Who should be screening the SDN List?
Let’s look at C-337, which in turn indicates of the existence of the list and calls upon obliged entities (ASP, CIF, AIF, AIFM, other) to ‘study the provisions of the sanctions […] and assess whether they affect the obliged entity. As can be understood the obligation to include the SDN List in the sanctions program might be necessary. However, an indication of this requirement is derived by analyzing your risk appetite as much as your operational dealings. Operational dealings are relevant since OFAC sanctions will be applicable if your Cypriot entity is subject to the US Jurisdiction (further reading below).
In accordance with Annex III of this law, countries subject to sanctions, embargos or similar measures issued by, for example, the Union or the United Nations are to be treated as high-risk factors. Annex III is associated with Section 64(3) of the Law. Section 64(3) of the Law requires obliged entities to apply enhanced due diligence measures.

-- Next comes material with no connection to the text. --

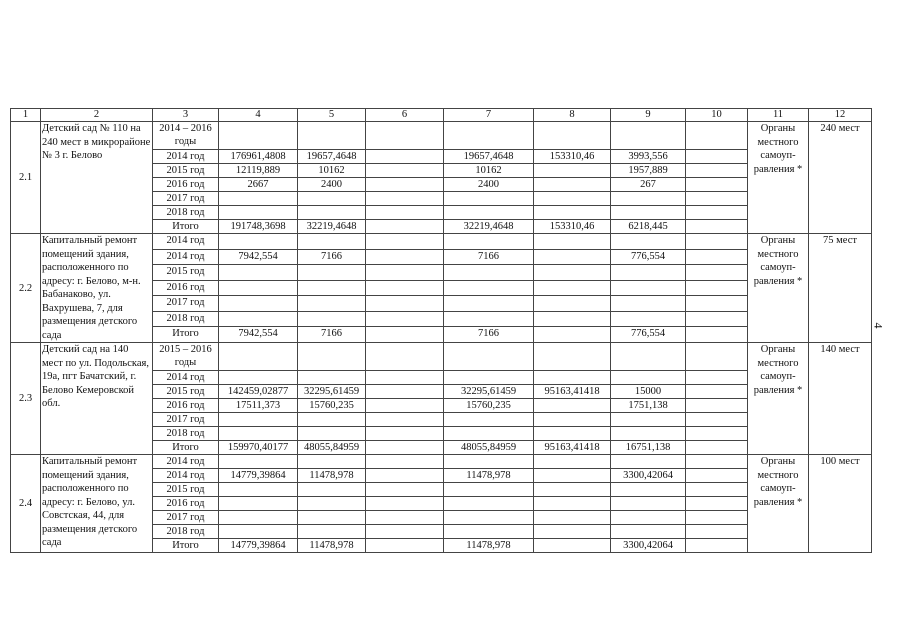 This screenshot has width=905, height=640. I want to click on value-cell: 7942,554, so click(258, 257).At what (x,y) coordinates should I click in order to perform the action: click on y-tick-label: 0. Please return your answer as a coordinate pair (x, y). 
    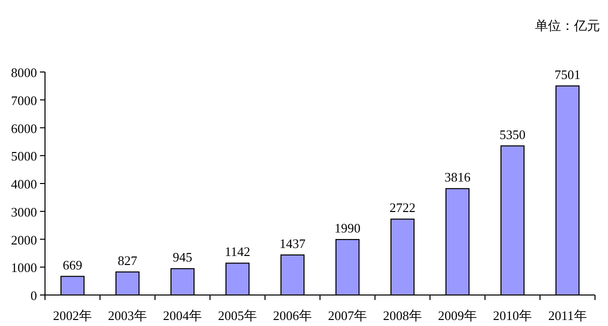
    Looking at the image, I should click on (34, 296).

The Prevention and Suppression of Money Laundering Law does not require obliged entities to take into account OFAC Sanctions. By extension the CySEC Directive regarding the prevention and suppression of money laundering and terrorist financing (in Greek), or the law 58(I)2016 does not adopt US Sanctions. So, in conclusion, no law of the Republic of Cyprus requires an obliged entity to follow OFAC Sanctions.

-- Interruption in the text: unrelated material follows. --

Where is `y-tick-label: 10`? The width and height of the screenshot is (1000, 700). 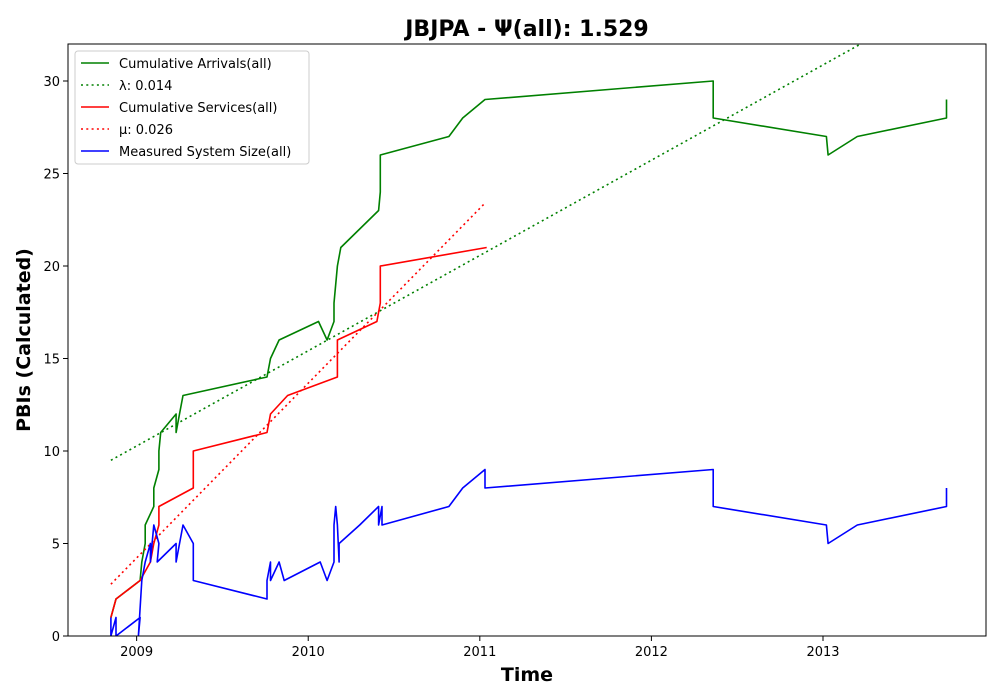
y-tick-label: 10 is located at coordinates (52, 452).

If the Cyprus law does not require me to follow OFAC Sanctions, why should I?
OFAC sanctions laws extended to none US citizens by the connection and operations that they have to the US.
U.S. persons must comply with OFAC regulations, including all U.S. citizens and permanent resident aliens regardless of where they are located, all persons and entities within the United States, all U.S. incorporated entities and their foreign branches. In the cases of certain programs, foreign subsidiaries owned or controlled by U.S. companies also must comply. Certain programs also require foreign persons in possession of U.S.-origin goods to comply.
Typically a none US national will be treated as one when the following occurs:
- Communication or movement of funds is in the US. May be sufficient to create US jurisdiction
- Money transiting through the US may be sufficient to create US jurisdiction. This is every transfer involving US Dollars.
- US citizens are appointed to the management of an obliged entity.
- The holding company is a US entity and the obliged entity its subsidiary.
Accordingly, under the above circumstances, the US Jurisdiction will extend to Cyprus and an appropriate Sanctions Compliance Program should include OFAC Sanctions.
OFAC Sanctions Compliance Program
An effective OFAC Sanctions Compliance Program is one which ensures, as a minimum, that (1) Customers and (2) Beneficial Owens are systematically screened against the sanctions list search. Furthermore, the Sanctions Compliance Program must take into account the risks faced by obliged entities associated with the services they offer.
The frequency of the screening process depends on the internal policies and procedures, the size, the geographical exposure and so forth. Failure to detect such exposure an enforcement action against the obliged entity may apply.